Met de conceptstudie wil de stad een antwoord krijgen op de vraag : kunnen we met het budget voor de "klassieke" oplossingen innovatieve en toekomstige oplossingen bedenken? Het multidisciplinaire team zal als een neutrale partner tegen 2020 het debat op een hoger niveau moeten tillen om de betrokken Vlaamse entiteiten (o.a. MOW), die zich vooral concentreren op deelaspecten, te begeleiden naar synergiën. De stad moet hierbij een regisseursrol opnemen maar tevens een eigen visie ontwikkelen op het vlak van duurzame mobiliteit en dit voor het hele grondgebied van Oostende.
Naast de mobiliteits- en leefbaarheidsaspecten zullen ook aspecten als bedrijvigheid en wonen ter sprake komen. Zo bijvoorbeeld de "bouwvrije ruimte" die door het project beschikbaar zal worden voor bedrijven, alsook de uitdaging van de stad om mogelijkheden voor de wijk Konterdam te creëren. § 3. De motivering van de jury luidt als volgt : De A10 is exemplarisch voor het autogericht denken van het vorige decennium. Het zoeken naar nieuwe concepten voor grote invalswegen is een uitdaging waar veel Vlaamse steden voor staan. Het gaat er om een stadsontwerp of stedelijke ruimte te maken, eerder dan een infrastructuurontwerp of een doorgangsruimte.
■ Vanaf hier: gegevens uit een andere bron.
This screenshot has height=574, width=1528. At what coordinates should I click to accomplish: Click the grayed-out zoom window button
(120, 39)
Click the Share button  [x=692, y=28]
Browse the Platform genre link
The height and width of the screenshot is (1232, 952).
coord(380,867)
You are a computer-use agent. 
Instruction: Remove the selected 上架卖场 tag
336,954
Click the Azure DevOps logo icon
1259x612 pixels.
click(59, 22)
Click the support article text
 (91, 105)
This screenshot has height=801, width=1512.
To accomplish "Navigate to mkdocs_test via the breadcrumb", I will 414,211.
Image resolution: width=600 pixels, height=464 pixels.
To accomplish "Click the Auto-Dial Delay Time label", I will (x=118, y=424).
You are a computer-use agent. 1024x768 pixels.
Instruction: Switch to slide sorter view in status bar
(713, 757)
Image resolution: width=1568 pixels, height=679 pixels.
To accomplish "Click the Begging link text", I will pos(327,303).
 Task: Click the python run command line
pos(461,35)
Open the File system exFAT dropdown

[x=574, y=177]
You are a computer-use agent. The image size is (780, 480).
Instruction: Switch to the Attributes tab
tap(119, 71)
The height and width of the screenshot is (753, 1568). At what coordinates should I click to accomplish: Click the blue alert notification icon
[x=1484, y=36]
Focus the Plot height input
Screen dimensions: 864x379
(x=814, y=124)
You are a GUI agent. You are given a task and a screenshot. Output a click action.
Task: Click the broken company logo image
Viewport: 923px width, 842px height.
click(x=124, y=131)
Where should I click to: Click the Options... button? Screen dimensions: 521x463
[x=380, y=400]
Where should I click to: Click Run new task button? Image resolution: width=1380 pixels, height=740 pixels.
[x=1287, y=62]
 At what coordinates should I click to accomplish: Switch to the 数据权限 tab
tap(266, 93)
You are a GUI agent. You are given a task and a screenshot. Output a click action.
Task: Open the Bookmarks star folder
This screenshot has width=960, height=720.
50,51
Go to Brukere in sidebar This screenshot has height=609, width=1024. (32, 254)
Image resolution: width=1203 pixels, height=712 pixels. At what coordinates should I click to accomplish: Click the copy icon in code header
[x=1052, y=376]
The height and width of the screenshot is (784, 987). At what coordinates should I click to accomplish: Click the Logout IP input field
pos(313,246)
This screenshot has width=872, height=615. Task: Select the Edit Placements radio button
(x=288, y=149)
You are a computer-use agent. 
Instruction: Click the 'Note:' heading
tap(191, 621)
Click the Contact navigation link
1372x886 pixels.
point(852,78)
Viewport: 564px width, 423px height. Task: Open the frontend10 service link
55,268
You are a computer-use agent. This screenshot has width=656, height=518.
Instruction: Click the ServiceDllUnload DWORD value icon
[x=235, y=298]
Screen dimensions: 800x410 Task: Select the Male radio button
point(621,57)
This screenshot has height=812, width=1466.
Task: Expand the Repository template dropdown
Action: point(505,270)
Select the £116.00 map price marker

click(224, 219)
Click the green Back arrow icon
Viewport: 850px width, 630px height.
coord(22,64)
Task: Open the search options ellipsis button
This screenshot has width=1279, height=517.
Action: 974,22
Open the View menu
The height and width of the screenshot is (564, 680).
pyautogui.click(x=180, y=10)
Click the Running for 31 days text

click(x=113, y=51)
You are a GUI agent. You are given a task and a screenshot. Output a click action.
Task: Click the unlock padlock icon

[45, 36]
Hierbij wordt tegelijkertijd uitgekeken naar een vernieuwende duurzame mobiliteitsvisie op de bereikbaarheid van steden. § 4. De jury formuleert volgende aanbevelingen, waaraan de stad gevolg dient te geven : - de herinrichting van de doortocht van de A10 aangrijpen om de volledige bereikbaarheid van de stad Oostende op innovatieve wijze te bevragen en de brede contouren van een globale duurzame mobiliteitsvisie uit te denken; - het volledige tracé van de stedelijke doorgang van de A10 in beschouwing nemen. Het betrekken van AWV bij het proces is cruciaal ook om de gewonnen inzichten te laten doorwerken in andere vergelijkbare situaties. § 5. Het bedrag van de conceptsubsidie wordt gestort op rekeningnummer 091-0002379-80 van de stad Oostende met vermelding "Conceptsubsidie Verlaning A-10".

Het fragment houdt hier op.